1. TONY GEE

    TONY GEE Registered User

    Jul 19, 2014
    3
    My mum was formally diagnosed with dementia in 2013 but indications were there (my dad told me in 2013) since 2009/2010. She has AZH and vascular dementia. Her long term memory seems good but her short term is bad now, it makes conversation repetitious but I have got used to that.

    Long term is weakening and experience tells me the symptoms I see are the tip of the iceberg. She has lived near the notting hill carnival for 37 years and the crowds and noise have always been something she tolerates and moans about in the run up. This year she forgot it was happening.

    My Dad is her main carer, before her diagnosis he was complaining about his memory loss, but for last few years won't discuss it.

    Generally he seems competent but refuses to discuss anything. Physically they both have a number of challenges but they cope. I have resigned myself to the fact that one day they won't remain independent but till then I try not to dwell on how hard accepting help will be for them.

    I will be seeing them tomorrow and hope they are ok. They are struggling to keep house clean but dad refuses any offers of help and won't come and stay with us for a holiday.

    Last time I was there mum got tearful because she can't keep the house clean and toilet smells. I offered to help organise a cleaner (say once a month) which she wants but when she discussed with dad he got angry and started shouting.

    The shouting is very out of character for him. I think it's stress plus he may have emerging AZH. When I talk to my sister she says they seem happy but I think she is ignoring the reality.

    I do my best to stick to chit chat as they can't cope emotionally except by living in today only. Not noticing the king has no clothes on seems best policy for now but makes me very sad and I no longer feel close to them as I have to pretend all the time.

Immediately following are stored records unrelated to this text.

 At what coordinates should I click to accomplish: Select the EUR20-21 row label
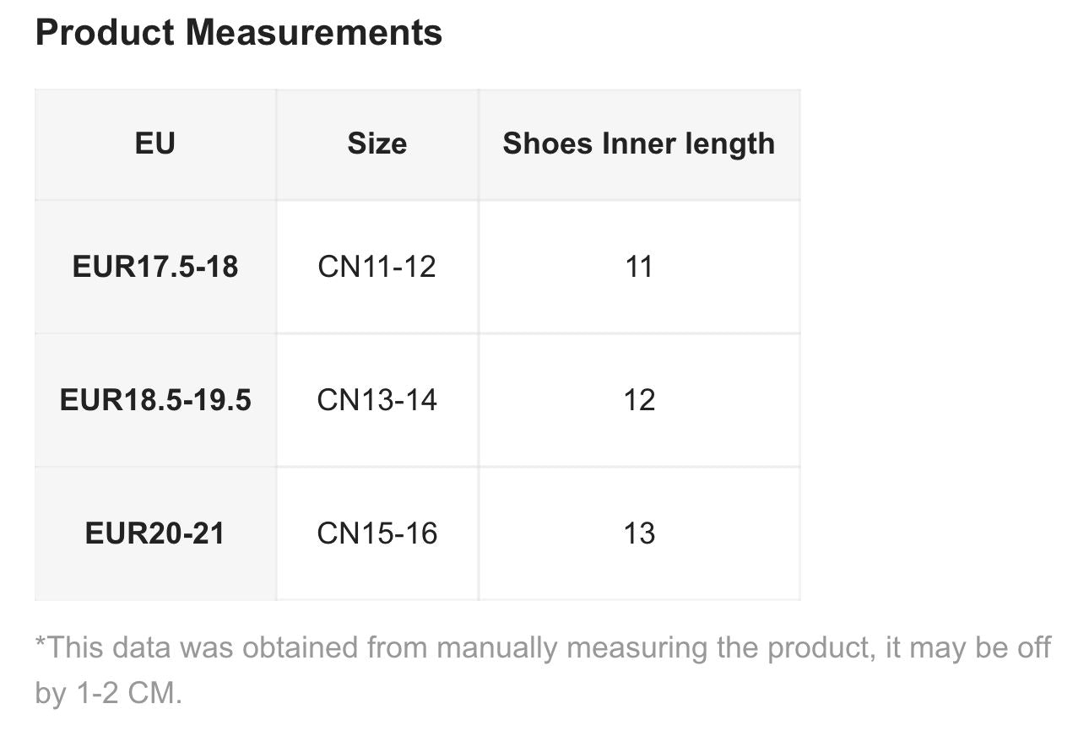coord(155,533)
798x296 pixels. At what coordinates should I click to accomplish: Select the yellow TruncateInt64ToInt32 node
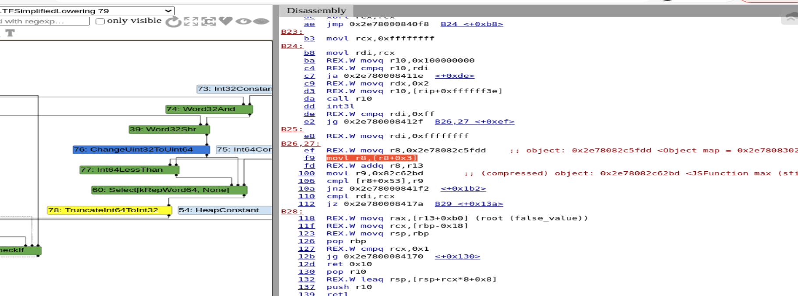(x=109, y=210)
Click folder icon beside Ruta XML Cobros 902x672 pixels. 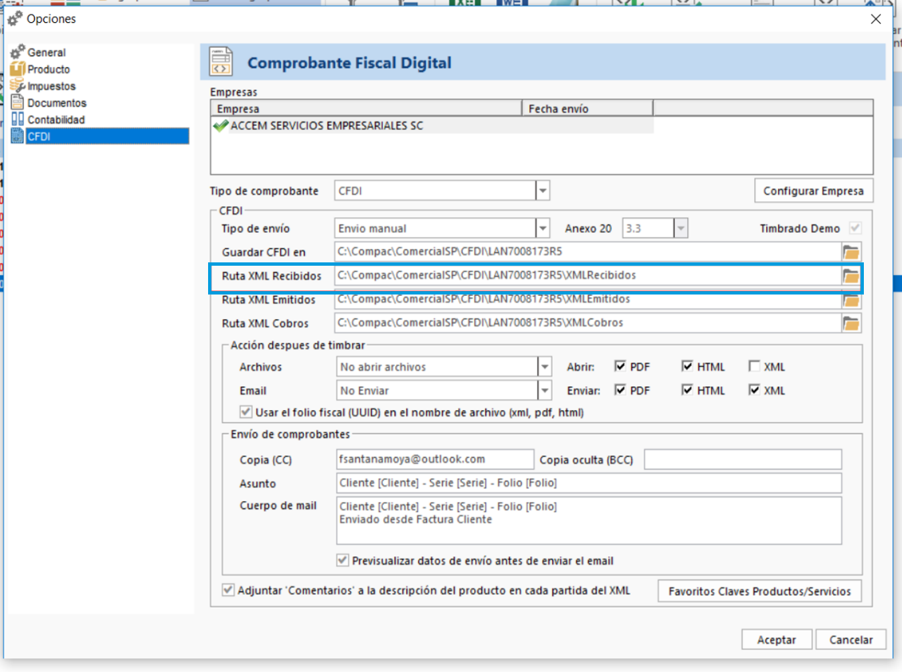point(850,323)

    I would love to give my Dad more support but he is isolating them from the world more all the time. In his mind he is protecting mum. Any suggestions???
     
  2. canary

    canary Registered User

    Feb 25, 2014
    10,773
    Female
    South coast
    OK for now is probably as good as it gets with dementia....
    Personally, I think that you are handling it the right way, not in denial, but also not trying to force the issue. I know that you understand that there will probably come a time when you will have to over-rule them both (especially your dad), but for now it is working and I think thats probably all you can do for now.

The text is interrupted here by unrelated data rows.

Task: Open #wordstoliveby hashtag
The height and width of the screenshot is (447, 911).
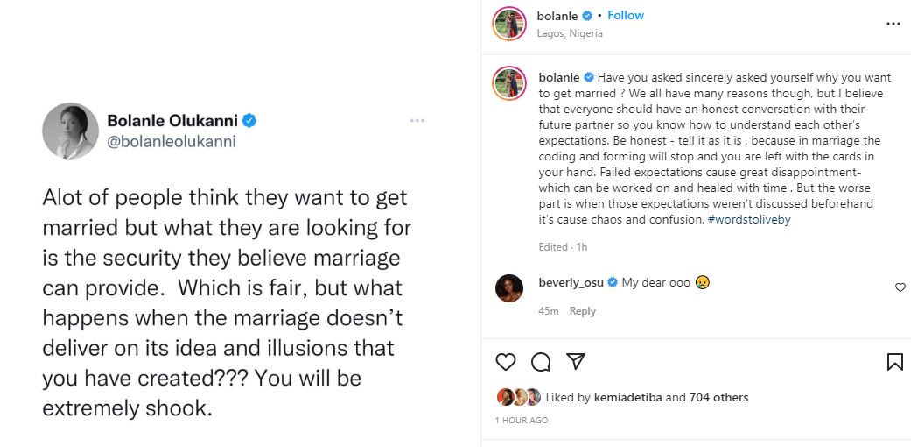Action: coord(748,220)
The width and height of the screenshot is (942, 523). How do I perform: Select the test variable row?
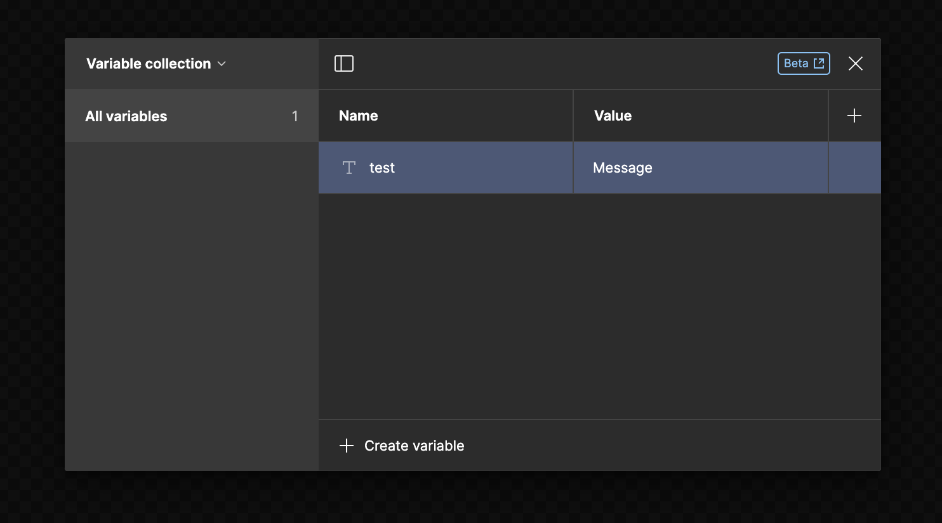444,167
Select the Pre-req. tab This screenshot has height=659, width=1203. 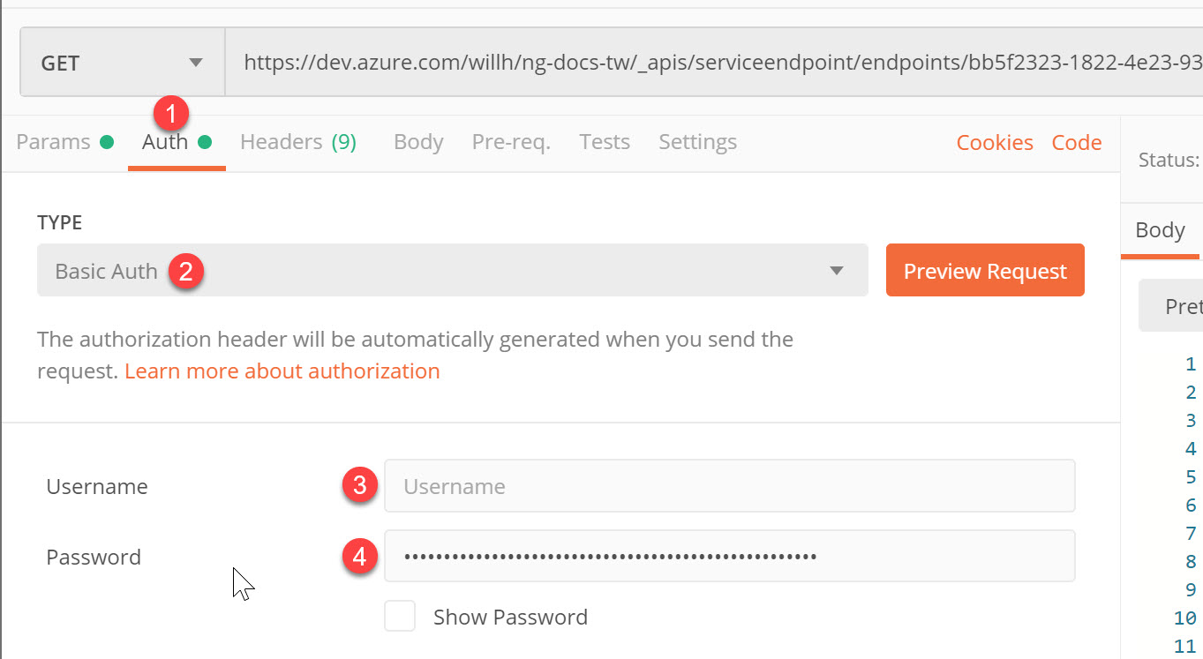(511, 142)
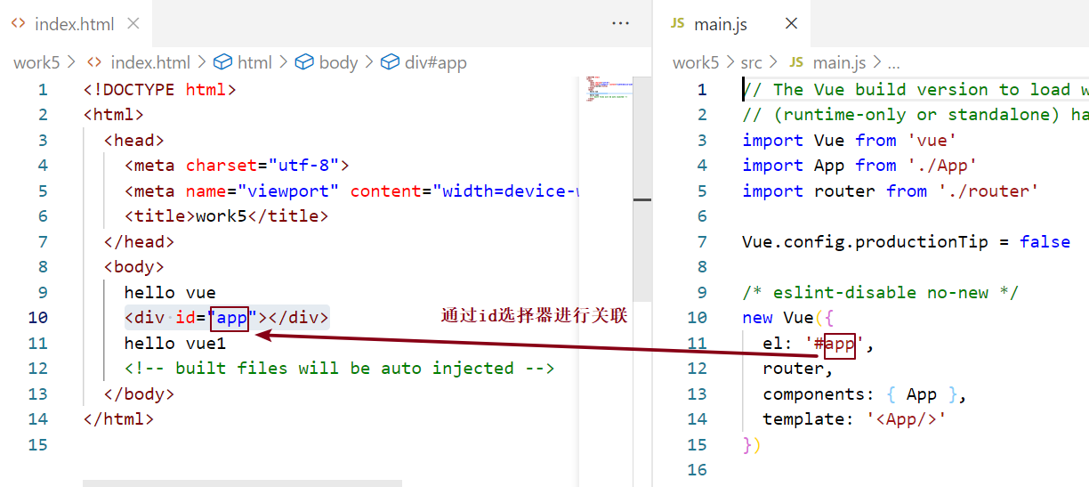The width and height of the screenshot is (1089, 487).
Task: Click line number 11 in main.js gutter
Action: [697, 344]
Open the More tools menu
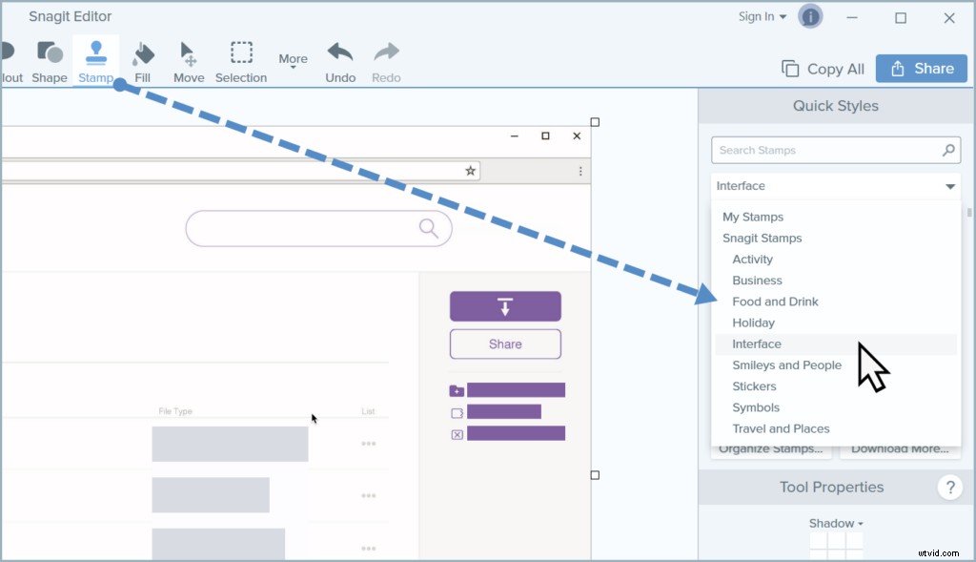The height and width of the screenshot is (562, 976). pyautogui.click(x=293, y=59)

    You may like to start researching CH that would be able to take them both - just in case.
     
  3. AndreaP

    AndreaP Registered User

    I found this particular stage the most difficult. The deterioration but not yet serious enough to demand action. It felt like treading water and you know how exhausting that can be.

    I kept waiting for the crisis which would demand action but the crisis never came. The deterioration just got worse and worse and with it her denial. My brother refused to acknowledge the seriousness of the situation and kept saying "she's alright - just a bit forgetful".

    I felt like nobody understood and I was the lone voice in the wilderness. Even after she was assessed as needing high care my brother fought me to prevent the move to the CH. I had to push bravely on with no support. It was hideous.

    But eventually (after I threatened to cut my brother out of my life if he didn't back me up) he did support the move after a fashion. I had to tell her of course and deal with the tantrums and all the paper work and physical stuff necessary to get her there. Even now she's there in her 5 star home asking to leave he tells her to ask me about it.